Adenovirus-Delivered Antisense RNA and shRNA Exhibit Different Silencing Efficiencies for the Endogenous Transforming Growth Factor- β (TGF- β ) Type II Receptor

Gene silencing is an essential tool in gene discovery and gene therapy. Traditionally, viral delivery of antisense RNA and, more recently, small interfering RNA (siRNA) molecules in the form of small hairpin RNAs (shRNA) has been used as a strategy to achieve gene silencing. Nevertheless, the enduring challenge is to identify molecules that specifically and optimally silence a given target gene. In this study, we tested a set of adenovirus-delivered antisense RNA fragments and adenovirus-delivered shRNA molecules for their ability to target human transforming growth factor-β type II receptor (TGFβRII).
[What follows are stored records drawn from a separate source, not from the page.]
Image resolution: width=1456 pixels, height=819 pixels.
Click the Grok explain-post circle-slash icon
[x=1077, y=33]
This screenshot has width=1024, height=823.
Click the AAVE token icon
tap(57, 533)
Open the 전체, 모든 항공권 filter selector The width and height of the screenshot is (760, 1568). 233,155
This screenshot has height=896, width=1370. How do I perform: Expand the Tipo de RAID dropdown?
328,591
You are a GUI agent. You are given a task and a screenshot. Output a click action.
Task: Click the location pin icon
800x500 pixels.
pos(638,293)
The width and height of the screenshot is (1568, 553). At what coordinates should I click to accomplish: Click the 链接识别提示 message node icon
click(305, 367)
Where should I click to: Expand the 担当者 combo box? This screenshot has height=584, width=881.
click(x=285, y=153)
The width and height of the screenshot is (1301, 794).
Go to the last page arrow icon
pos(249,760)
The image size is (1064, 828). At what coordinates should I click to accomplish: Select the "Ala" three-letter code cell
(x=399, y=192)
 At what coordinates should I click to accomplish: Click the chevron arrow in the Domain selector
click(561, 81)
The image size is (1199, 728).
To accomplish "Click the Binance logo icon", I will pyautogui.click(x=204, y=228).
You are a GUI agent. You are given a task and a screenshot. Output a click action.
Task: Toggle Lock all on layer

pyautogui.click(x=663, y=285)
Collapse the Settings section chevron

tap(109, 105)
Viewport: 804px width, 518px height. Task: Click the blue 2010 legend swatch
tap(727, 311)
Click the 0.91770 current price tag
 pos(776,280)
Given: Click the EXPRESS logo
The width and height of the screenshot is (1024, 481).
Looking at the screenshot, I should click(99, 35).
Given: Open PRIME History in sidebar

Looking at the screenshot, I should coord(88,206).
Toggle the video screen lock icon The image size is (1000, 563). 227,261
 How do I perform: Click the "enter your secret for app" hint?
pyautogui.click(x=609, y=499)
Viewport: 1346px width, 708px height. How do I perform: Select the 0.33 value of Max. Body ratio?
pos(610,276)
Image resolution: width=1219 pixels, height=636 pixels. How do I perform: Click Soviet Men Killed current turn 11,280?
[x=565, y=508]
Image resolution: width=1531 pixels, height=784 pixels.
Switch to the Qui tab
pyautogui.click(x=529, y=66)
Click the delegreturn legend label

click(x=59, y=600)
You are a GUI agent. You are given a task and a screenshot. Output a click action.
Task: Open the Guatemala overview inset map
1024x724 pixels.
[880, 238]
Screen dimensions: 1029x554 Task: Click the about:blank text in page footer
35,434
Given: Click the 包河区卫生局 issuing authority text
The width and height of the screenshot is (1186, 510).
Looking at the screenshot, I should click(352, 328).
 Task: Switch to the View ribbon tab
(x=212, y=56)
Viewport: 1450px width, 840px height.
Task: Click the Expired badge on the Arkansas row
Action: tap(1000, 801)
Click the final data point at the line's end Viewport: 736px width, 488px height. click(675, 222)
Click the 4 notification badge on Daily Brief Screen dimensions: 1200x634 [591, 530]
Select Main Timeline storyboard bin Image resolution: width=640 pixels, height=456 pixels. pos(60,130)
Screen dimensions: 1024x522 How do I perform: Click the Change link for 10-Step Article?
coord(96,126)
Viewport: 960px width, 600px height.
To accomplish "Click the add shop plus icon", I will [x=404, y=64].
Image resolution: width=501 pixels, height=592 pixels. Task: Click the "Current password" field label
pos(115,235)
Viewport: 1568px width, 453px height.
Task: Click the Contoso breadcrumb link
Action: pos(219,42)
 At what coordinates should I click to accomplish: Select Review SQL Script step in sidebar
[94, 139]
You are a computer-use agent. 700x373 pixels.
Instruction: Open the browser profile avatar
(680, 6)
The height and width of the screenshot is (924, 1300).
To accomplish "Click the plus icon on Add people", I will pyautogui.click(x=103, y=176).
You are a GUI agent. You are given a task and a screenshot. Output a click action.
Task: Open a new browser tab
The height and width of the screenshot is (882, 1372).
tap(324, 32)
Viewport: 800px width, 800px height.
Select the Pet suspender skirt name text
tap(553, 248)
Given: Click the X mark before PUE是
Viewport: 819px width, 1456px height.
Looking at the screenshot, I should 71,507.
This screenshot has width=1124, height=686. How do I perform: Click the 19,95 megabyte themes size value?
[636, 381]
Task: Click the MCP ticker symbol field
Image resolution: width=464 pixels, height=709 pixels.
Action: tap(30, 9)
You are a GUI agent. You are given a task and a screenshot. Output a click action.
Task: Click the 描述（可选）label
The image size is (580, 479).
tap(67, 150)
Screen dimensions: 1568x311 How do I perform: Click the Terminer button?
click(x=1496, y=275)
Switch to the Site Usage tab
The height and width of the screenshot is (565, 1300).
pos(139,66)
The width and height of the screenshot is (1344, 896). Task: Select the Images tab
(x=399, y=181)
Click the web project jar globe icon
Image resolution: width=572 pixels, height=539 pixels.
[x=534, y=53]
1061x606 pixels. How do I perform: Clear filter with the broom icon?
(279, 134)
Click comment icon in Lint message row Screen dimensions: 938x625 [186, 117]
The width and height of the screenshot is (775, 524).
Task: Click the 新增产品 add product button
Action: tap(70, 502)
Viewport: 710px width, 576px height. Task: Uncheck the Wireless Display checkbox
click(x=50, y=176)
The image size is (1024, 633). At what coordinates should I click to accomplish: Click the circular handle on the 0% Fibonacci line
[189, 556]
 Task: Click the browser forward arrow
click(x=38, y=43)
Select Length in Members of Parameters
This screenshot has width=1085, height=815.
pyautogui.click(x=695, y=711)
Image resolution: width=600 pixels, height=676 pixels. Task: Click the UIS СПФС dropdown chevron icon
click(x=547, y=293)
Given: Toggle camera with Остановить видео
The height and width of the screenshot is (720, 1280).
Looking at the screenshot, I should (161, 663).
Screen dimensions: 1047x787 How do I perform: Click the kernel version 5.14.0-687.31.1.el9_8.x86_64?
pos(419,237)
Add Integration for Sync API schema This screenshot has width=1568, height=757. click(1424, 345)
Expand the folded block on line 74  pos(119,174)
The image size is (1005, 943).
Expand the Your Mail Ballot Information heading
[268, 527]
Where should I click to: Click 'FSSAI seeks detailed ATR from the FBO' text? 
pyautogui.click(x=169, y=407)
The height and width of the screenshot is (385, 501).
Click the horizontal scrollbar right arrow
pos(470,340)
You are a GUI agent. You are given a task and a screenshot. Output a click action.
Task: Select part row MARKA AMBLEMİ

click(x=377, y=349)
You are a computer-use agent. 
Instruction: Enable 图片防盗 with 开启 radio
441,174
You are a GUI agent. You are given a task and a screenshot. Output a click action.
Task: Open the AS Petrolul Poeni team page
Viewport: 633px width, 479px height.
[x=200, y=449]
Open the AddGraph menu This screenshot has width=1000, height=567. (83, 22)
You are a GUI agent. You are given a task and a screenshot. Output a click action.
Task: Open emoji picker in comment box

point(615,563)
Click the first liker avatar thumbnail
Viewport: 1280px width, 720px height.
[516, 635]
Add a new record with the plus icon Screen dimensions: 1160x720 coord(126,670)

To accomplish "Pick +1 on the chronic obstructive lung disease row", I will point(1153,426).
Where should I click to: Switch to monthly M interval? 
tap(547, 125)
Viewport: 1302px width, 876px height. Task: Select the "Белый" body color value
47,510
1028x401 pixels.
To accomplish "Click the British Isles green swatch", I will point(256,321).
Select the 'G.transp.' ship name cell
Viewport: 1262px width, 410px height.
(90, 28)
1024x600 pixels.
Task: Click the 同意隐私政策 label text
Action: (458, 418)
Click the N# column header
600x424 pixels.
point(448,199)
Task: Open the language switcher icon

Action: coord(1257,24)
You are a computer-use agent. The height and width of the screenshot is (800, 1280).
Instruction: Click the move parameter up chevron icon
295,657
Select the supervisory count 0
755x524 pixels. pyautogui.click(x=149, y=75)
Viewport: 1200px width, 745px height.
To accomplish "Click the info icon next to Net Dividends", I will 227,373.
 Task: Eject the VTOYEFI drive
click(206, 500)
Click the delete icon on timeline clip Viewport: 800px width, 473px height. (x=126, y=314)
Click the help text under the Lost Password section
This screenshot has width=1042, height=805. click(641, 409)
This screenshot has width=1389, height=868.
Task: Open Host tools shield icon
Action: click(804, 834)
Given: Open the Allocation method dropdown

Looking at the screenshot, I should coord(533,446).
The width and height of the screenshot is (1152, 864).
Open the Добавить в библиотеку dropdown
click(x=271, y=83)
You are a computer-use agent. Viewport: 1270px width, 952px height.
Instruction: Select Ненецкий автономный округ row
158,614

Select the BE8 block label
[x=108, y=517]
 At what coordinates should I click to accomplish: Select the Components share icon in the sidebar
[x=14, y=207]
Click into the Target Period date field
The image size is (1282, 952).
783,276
We used a dicistronic reporter, consisting of the coding sequences for TGFβRII and green fluorescent protein (GFP) to screen for optimal silencing agents targeting TGFβRII. Our results show, for both antisense RNA and shRNA molecules, that their effectiveness in the GFP screen correlated directly with their ability to reduce exogenously expressed TGFβRII. Unexpectedly, the antisense RNAs were unable to silence endogenous TGFβRII. In contrast, the shRNAs were able to silence endogenous TGFβRII. The shRNA that demonstrated the most pronounced effect on the dicistronic TGFβRII/GFP reporter reduced endogenous TGFβRII protein expression by 70% in A549 cells and reduced TGFβ signaling by >80% in HeLa cells.